Die Mitglieder sollten zur Motivation beitragen und mit Optimismus diese Idee weiterführen. Einen Akzent gelte es auch auf ein weiteres Satzungsziel zu legen, die Stärkung des Gemeinschaftsinns. Da der Arbeiter-Kranken-Unterstützungs-Verein (AKUV) nur im begrenzten Umland Mitglieder aufnehme, dürfe er als „vornehmer Club“ gelten, bei dem dabei zu sein, ein Privileg sei.

Erstmals in der Geschichte wurden die neu angeschafften AKUV-Löwen an verdiente Mitglieder überreicht, die nach Josef Hederer „die letzten Jahre stark angeschoben haben“: Fini Bernhard, Tina Schmid, Konrad Mayr und Ludwig Meindl. Die ersten Chroniken erhielten Landrat Max Heimerl, Bürgermeisterin Sissi Schätz, Bürgermeister Sebatian Linner und Bürgermeister Christoph Greißl.

Gottesdienst am Marktplatz

Abordnungen von 25 Vereinen aus Haag und der Umgebung, dazu Bürgermeisterin Sissi Schätz, der Mühldorfer Landrat Max Heimerl, sowie Gemeinderäte und Bürger mit den Blaskapellen aus Kirchdorf und Isen vom Festplatz über die Hauptstraße zum Marktplatz. Mit dabei war die prächtige Erntekrone und ein Motivwagen mit der katholischen Kirche. Besonders erwähnt wurden die beiden Jubiläumsvereine. Der Arbeiter-Kranken-Unterstützungs-Verein (AKUV) begeht sein 125-jähriges Bestehen und die Krieger- und Soldatenkameradschaft (KSK) ihr 150-Jähriges.

Die beiden Pfarrer Ruth Nun und Pawel Idkowiak bei der Predigt am Marktplatz.

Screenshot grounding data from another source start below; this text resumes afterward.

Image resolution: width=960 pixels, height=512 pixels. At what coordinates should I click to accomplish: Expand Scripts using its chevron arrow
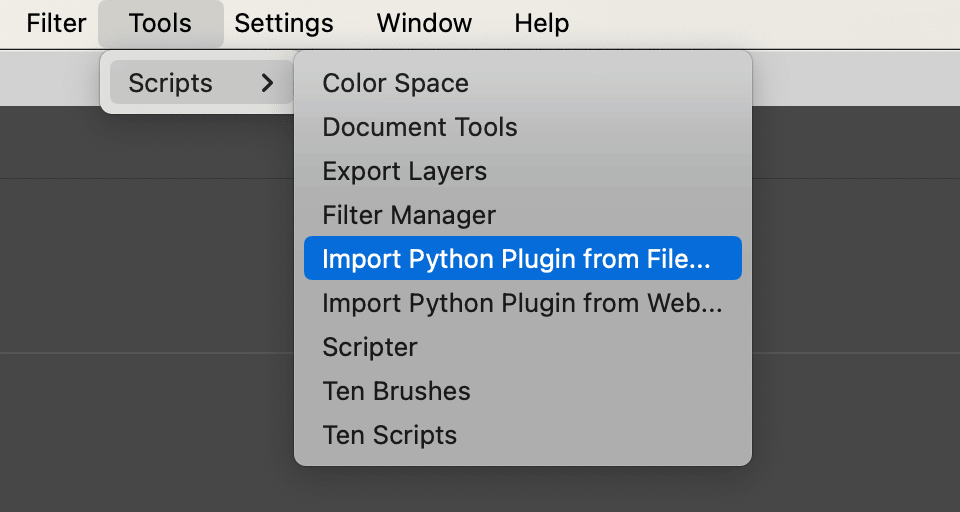(x=267, y=83)
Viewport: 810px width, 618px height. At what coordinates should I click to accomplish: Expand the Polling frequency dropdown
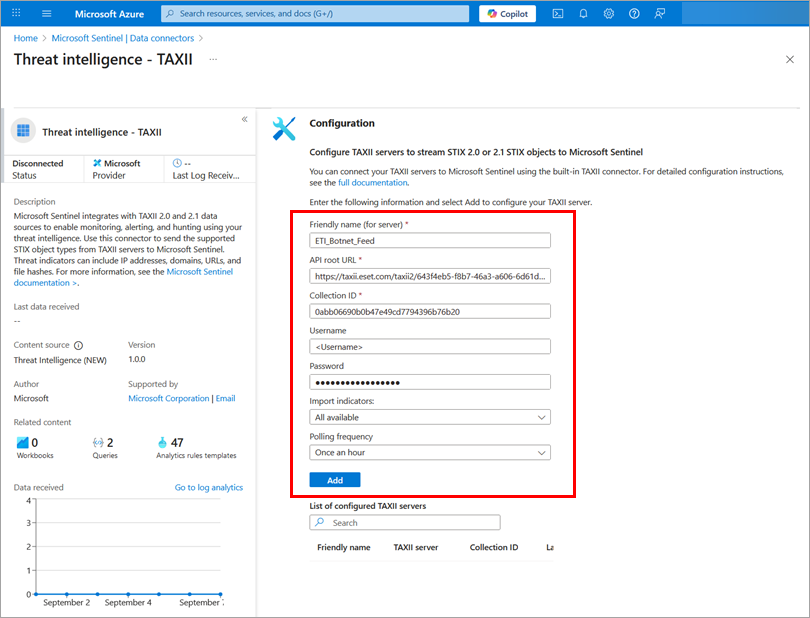point(430,453)
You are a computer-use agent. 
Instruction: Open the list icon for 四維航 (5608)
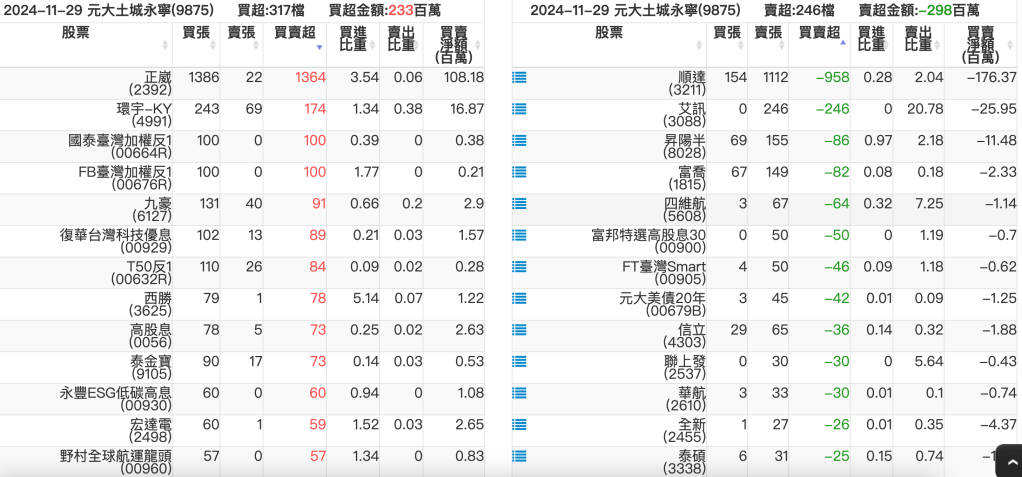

Die beiden Pfarrer Ruth Nun und Pawel Idkowiak hoben den Dank beim Begriff des Erntedanks hervor. Idkowiak sah in seiner Predigt nicht Reichtum an sich als schlecht an, vielmehr was Menschen daraus machen, etwa „schlemmen, faulenzen“, oder „auf Kosten anderer ohne Rücksicht leben“. Jeder würde aber nicht nur an den Taten gemessen, sondern auch an dem, „was er nicht tut“, bekräftigte der Pfarrer. Das verdeutlichte er mit der Gleichniserzählung des Armen Lazarus, in der es um die jeweiligen Blickwinkel des Reichen und des Armen geht. Demnach, so der Pfarrer, solle man auch darauf achten, was man tun könnte, das sei oft einfacher als gedacht. Etwa „Zeit und Aufmerksamkeit schenken, Menschen helfen“ und „versuchen, für andere da zu sein“.

Die prächtige Erntekrone und der Motivwagen mit der katholischen Kirche.

Angesichts der prächtigen Erntekrone auf einem Wagen mit Feldfrüchten widmeten sich die Fürbitten ärmeren Menschen, „damit sie genug zu essen haben“. Und mit Blick auf den Krieg in der Ukraine auf „Weisheit und Kompromissbereitschaft“ bei den verantwortlichen Politikern, um den Konflikt beizulegen.